As December rolled round I was beginning to get itchy feet, I knew I needed to get back out there and do another microadventure. Then this message appeared on Facebook and I knew it had to be done: A Winter Solstice microadventure.
The challenge was to sleep under the stars for one night any time up until the start of the new year, which meant people could pick a night where the weather was acceptable. But I felt like that was cheating a little. I saw this as an opportunity to test my kit and myself, and so chose to do the challenge on the day of the solstice itself, regardless of weather.
Looking at the maps I found Liddington Castle, a short half hour drive from home, and did some reading up on it. Everything suggested it would be quiet: Liddington Castle is one of Britain’s most overlooked landmarks. While it is visible from the M4 it is not easy to walk to, the nearest parking is quite some way away and the only route to the castle involves a huge detour around all of the private land that surrounds the monument. It seemed perfect.

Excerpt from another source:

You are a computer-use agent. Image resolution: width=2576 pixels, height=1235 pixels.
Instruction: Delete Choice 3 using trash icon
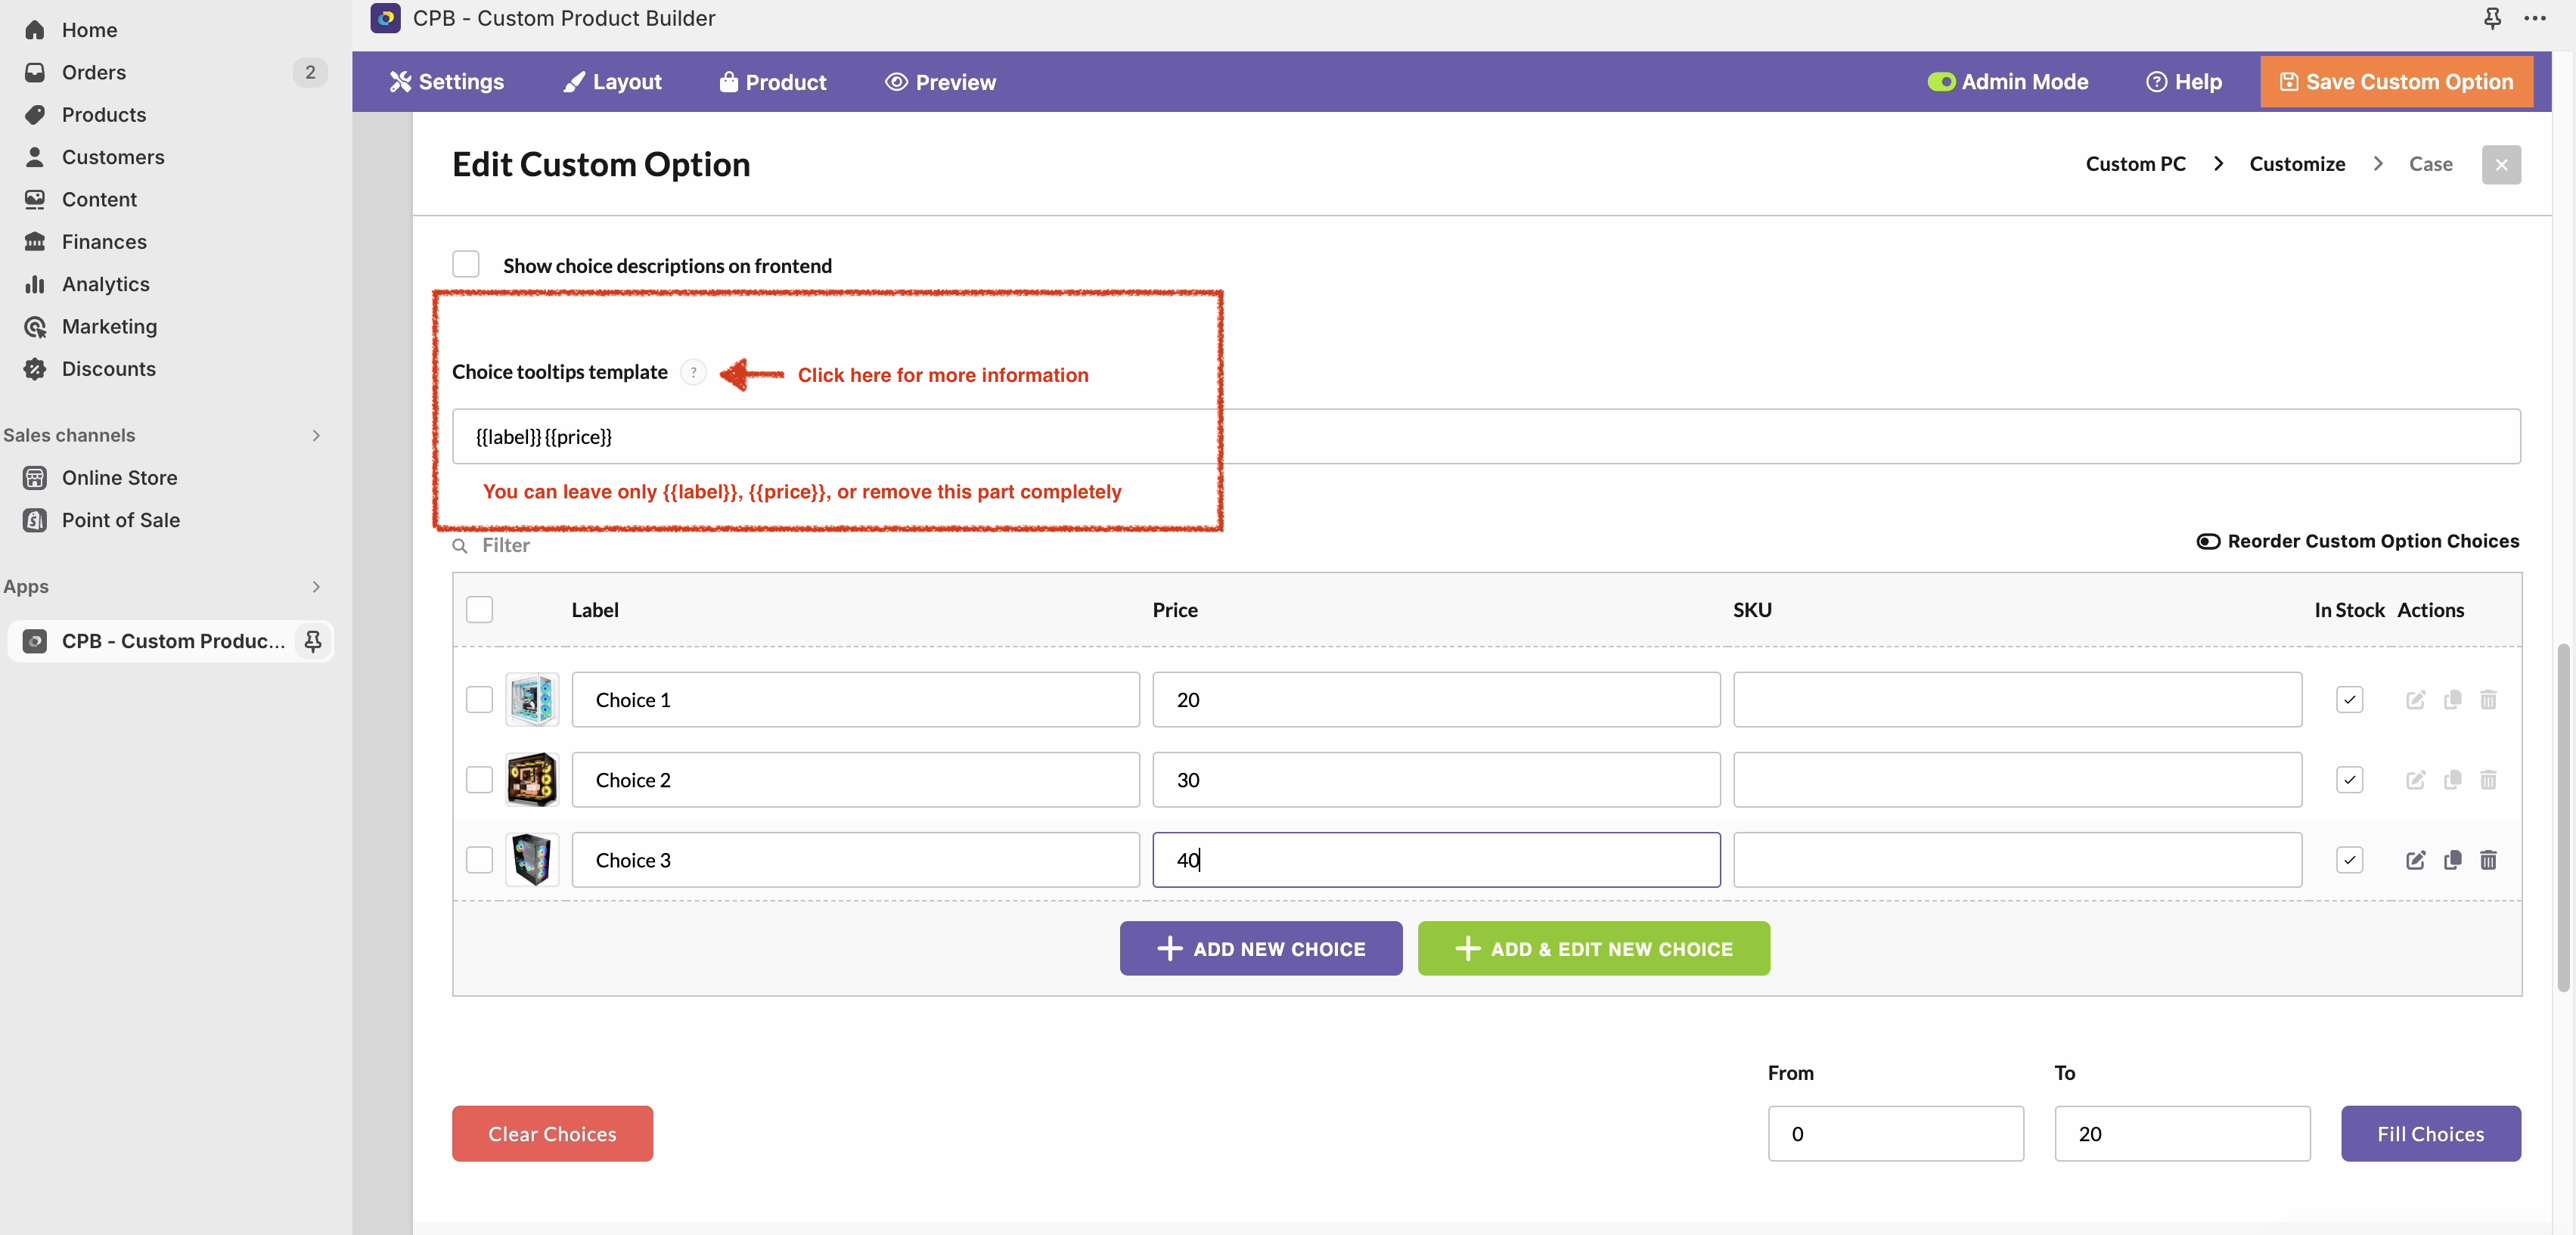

Liddington Castle is one of the earliest surviving hill forts in Britain, a late bronze age hill fort that has been in use at various times during its long history. It’s also a strong contender for the site of Mount Badon, the location of a supposed battle between the Britons and the Anglo-Saxons, but there is no real evidence to support this. It is claimed that King Arthur was involved in the battle, so Liddington Castle is of interest to those who are into their Arthurian history and mythology.
The weather on the day was less than perfect: Rain, cloud, wind. The “normal” forecast (i.e. not the forecast for those stood on top of the most exposed hill for miles around) was for 15-20mph winds with gusts of over 30mph. At the top of the hill it was bound to be more wild than that. Still it wouldn’t be a challenge if it was easy!
On the day I parked at the nearby village of Chiseldon, to the South of Swindon, and then started the walk to the Ridgeway. I’ve walked various sections of the Ridgeway but never this part before so it was nice to see a new slice of the ancient route. Sadly I’d been a little disorganised and left it a little later than planned to set off, which meant it started getting dark about half way to the castle. “The best laid plans of mice and men”, as they say.
I could see the vague outline of the castle’s ramparts as I made my way along the Ridgeway, but it was still some way away. Eventually I reached the permissive footpath that splits from the Ridgeway and leads to the castle. I followed the path along the edge of the field in near pitch black darkness, when all of a sudden I reached a vantage point overlooking the twinkling lights of Swindon. The view from here was spectacular, you get a great view that starts with fields before turning into the city. Various roads, including the M4, are also clearly visible snaking and shimmering their way across the landscape.
At the castle itself the wind was blowing at gale force and the rain was horizontal, I found myself having to lean into the wind at an incredible angle just to keep myself from being blown over. I twisted my ankles repeatedly stumbling my way around the ramparts. I took a quick look at the trig point and then followed the outline of the fort to try and find somewhere flat and reasonably sheltered to sleep.
Finding somewhere flat was easy enough. Finding somewhere sheltered proved a little more tricky. Eventually I settled on a spot that was protected slightly by the lip of the rampart. I set up camp and then headed back to the trig point with my camera to get the obligatory photo of myself looking out over the lights of the city. The camera managed about 6 photos before the battery gave out – I guess it didn’t like the cold either. Or maybe I’d accidentally packed a duff battery.
At this point there wasn’t much else to do other than bed down and try to get some sleep… The wind and the rain were sapping all the heat from me and I was starting to worry I’d end up hypothermic if I didn’t get in the sleeping bag. It wasn’t until I got into the sleeping bag that I realised why I was so cold. My khakis had got soaked by the rain on the walk to the castle and with the gale force wind they were literally sucking heat from me.
I settled into my bag and tried to sleep as the wind shook me violently. I’d say I managed about a total of an hour of sleep at best that night, the rest of the time was spent being buffeted by the weather. At around 7am I decided I’d had enough of not sleeping so I got up and started packing my kit.
Before leaving I wanted to take one last look from the trig point so I stumbled my way around the ramparts once again. I took one last look and then started to make my way towards the path back to the Ridgeway. 5 steps later I twisted my right ankle badly, then slipped with my other foot, lost my balance completely and ended up falling face-first into a dip in the ramparts. The full weight of my pack made sure I followed the correct face-plant procedure, and my glasses case – which was in my coat’s inside pocket – was rammed directly into my rib cage.
After a moment I picked myself up to carry on. My ankle seemed fine but my rib was sore and my pride was shot to ribbons. I headed off the castle, even more carefully than before, and back down the Ridgeway. It wasn’t until the next day that I realised I’d broken my rib in the fall.